Provided material:
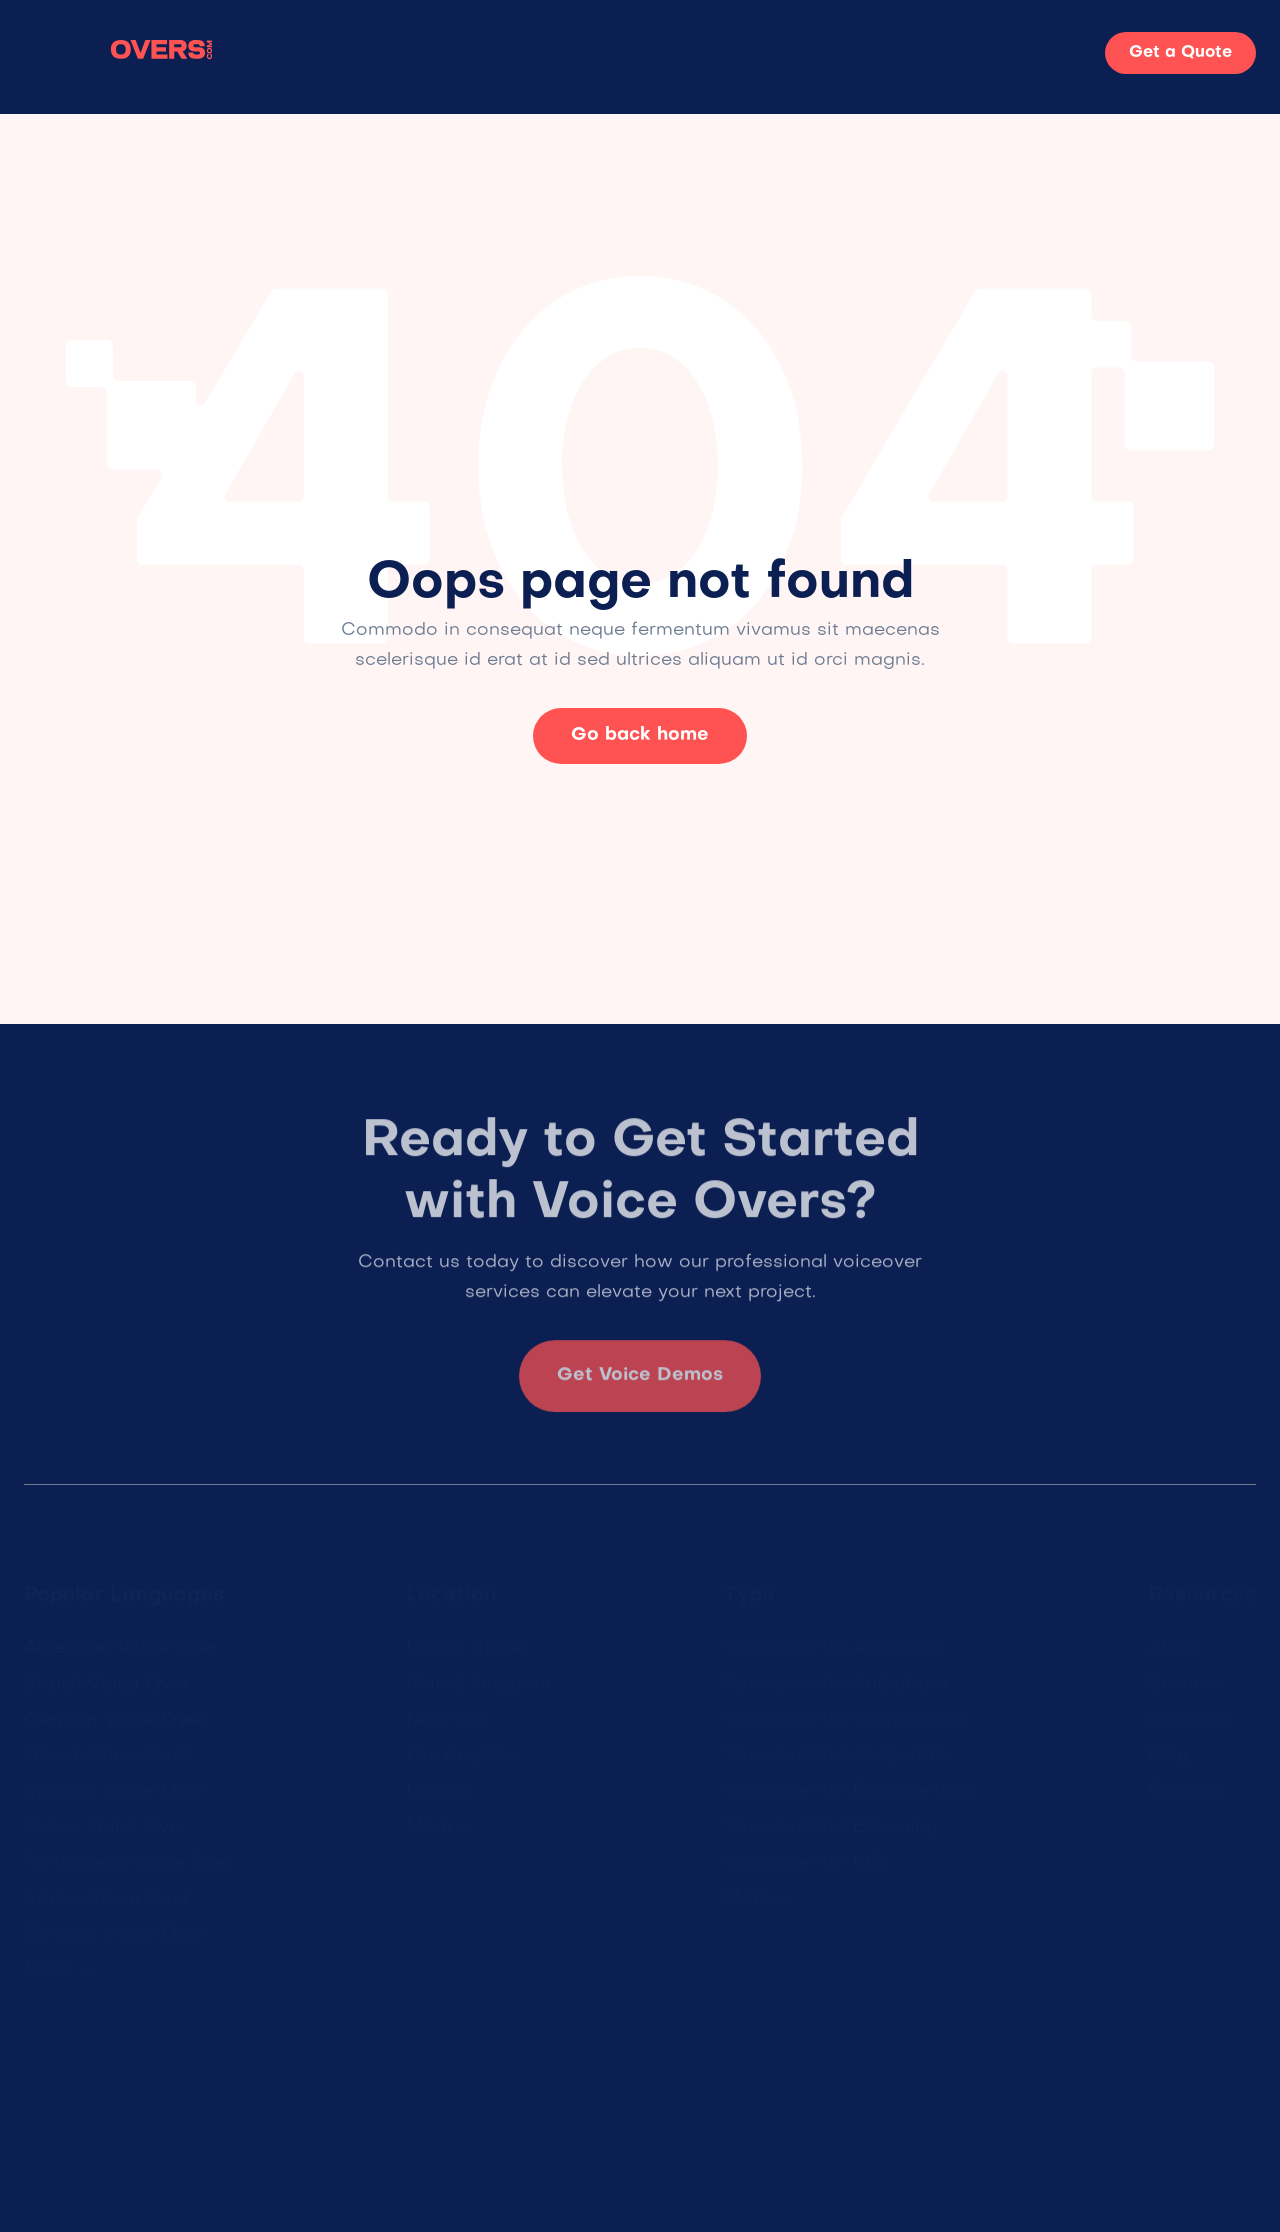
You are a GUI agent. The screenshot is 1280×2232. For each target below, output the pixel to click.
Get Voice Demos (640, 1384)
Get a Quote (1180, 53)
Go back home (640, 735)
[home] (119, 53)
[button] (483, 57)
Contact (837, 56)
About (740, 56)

* * *

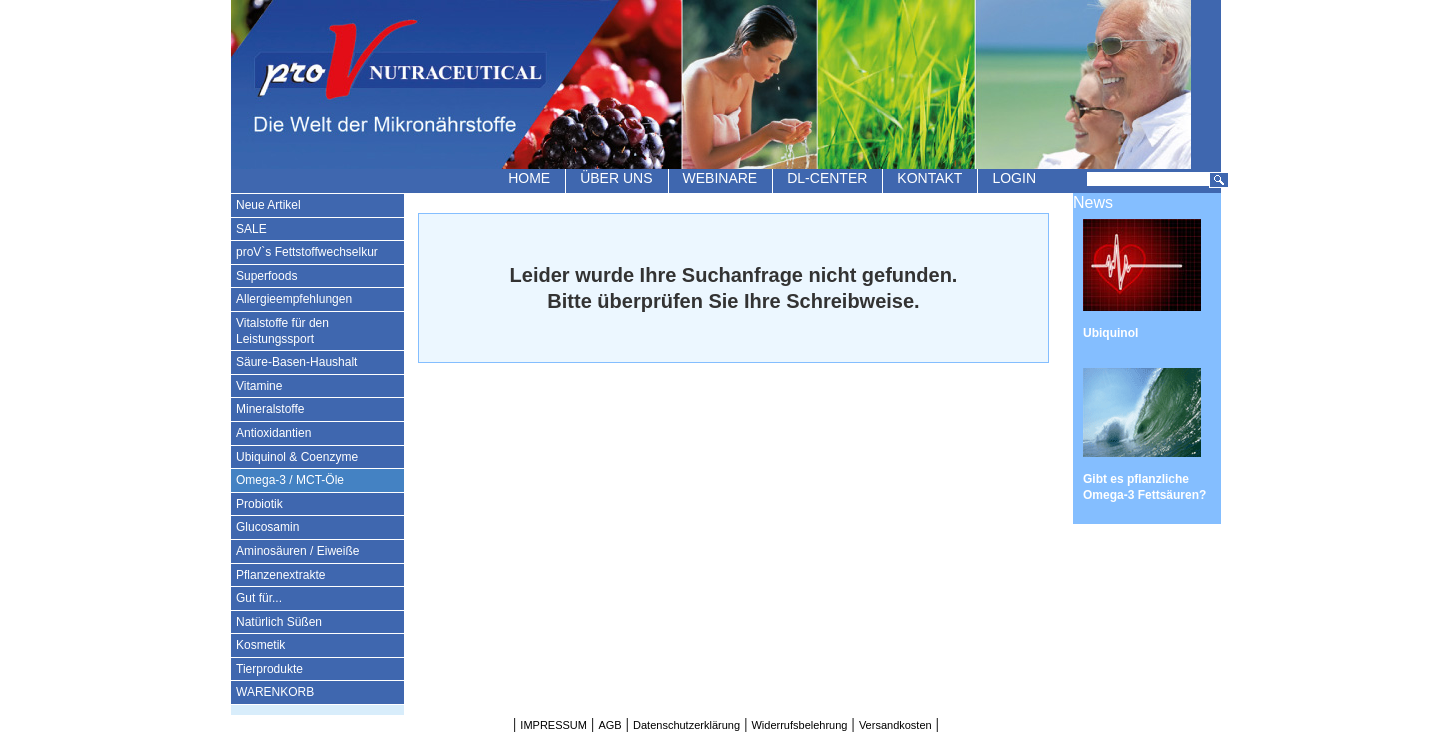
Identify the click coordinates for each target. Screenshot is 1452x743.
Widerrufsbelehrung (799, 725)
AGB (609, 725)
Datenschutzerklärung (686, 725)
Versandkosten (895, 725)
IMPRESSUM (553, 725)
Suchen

Job:
Rewrite everything from the line containing "You are a GUI" down to the line containing "Contact (837, 56)", replacing "pixel" with "point" and leaving every other part of those lines unchanged.

Response for this exercise:
You are a GUI agent. The screenshot is 1280×2232. For each target below, output the point to click.
Get Voice Demos (640, 1384)
Get a Quote (1180, 53)
Go back home (640, 735)
[home] (119, 53)
[button] (483, 57)
Contact (837, 56)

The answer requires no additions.